[[ Dataset excerpts open ]]
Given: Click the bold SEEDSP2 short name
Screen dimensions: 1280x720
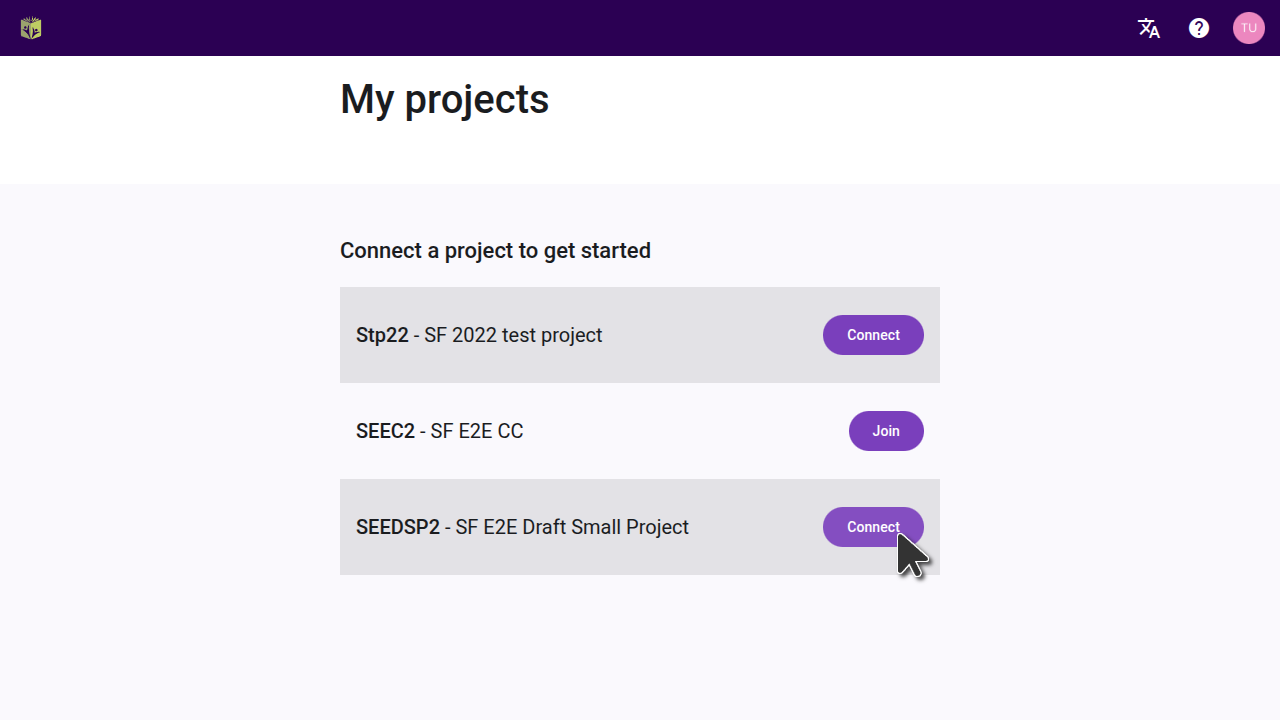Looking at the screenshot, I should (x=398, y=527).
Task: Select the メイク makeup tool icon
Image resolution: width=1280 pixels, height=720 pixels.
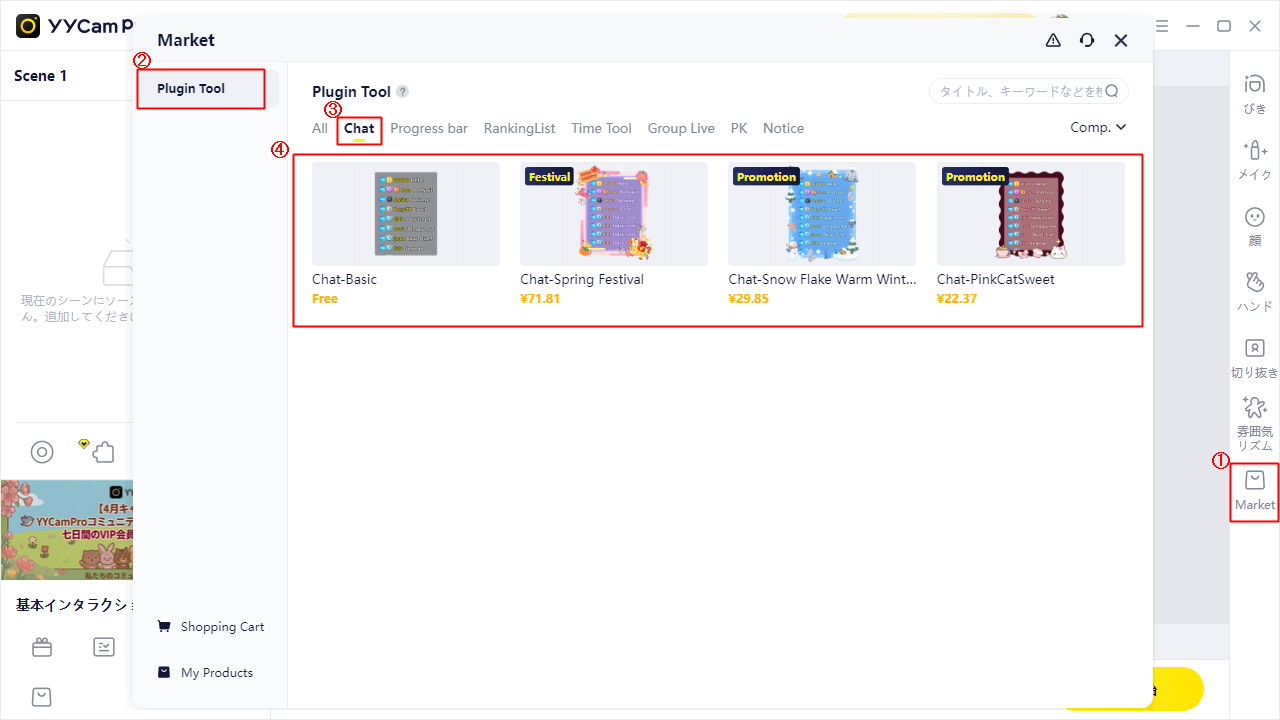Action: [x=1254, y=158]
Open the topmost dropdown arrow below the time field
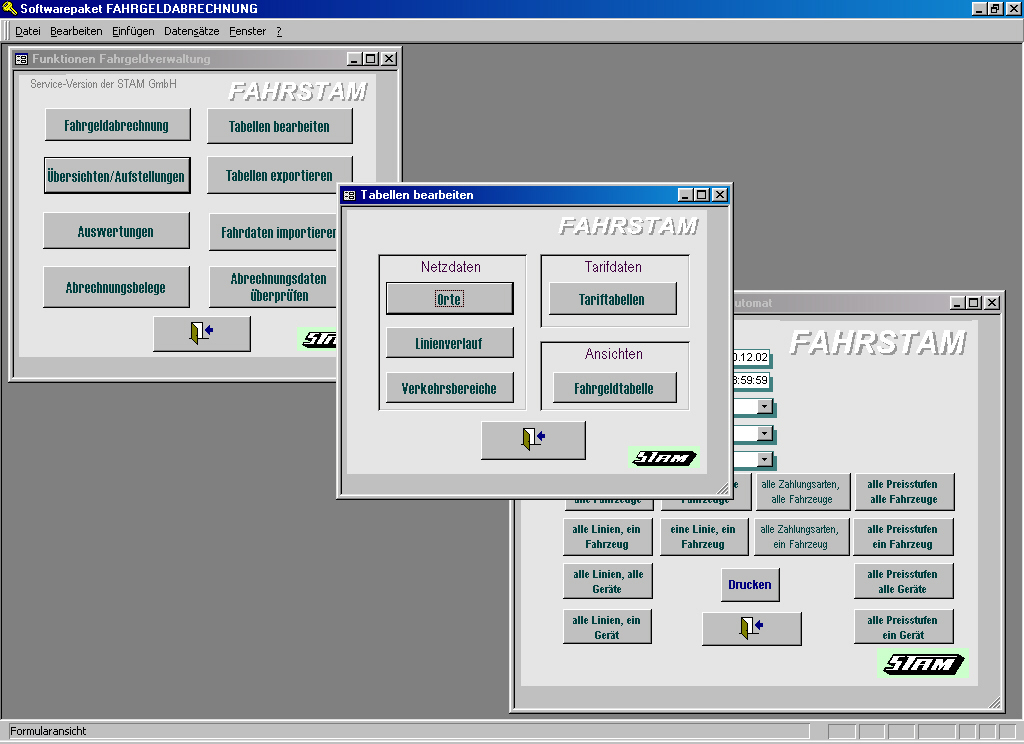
[[ Dataset excerpts closed ]]
## Task to complete:
Keep each line of the records exactly as it is while transcribing them, but leave the images behind.

## Task result:
Given: Click the bold SEEDSP2 short name
Screen dimensions: 1280x720
Looking at the screenshot, I should (x=398, y=527).
Task: Select the メイク makeup tool icon
Image resolution: width=1280 pixels, height=720 pixels.
Action: [x=1254, y=158]
Open the topmost dropdown arrow below the time field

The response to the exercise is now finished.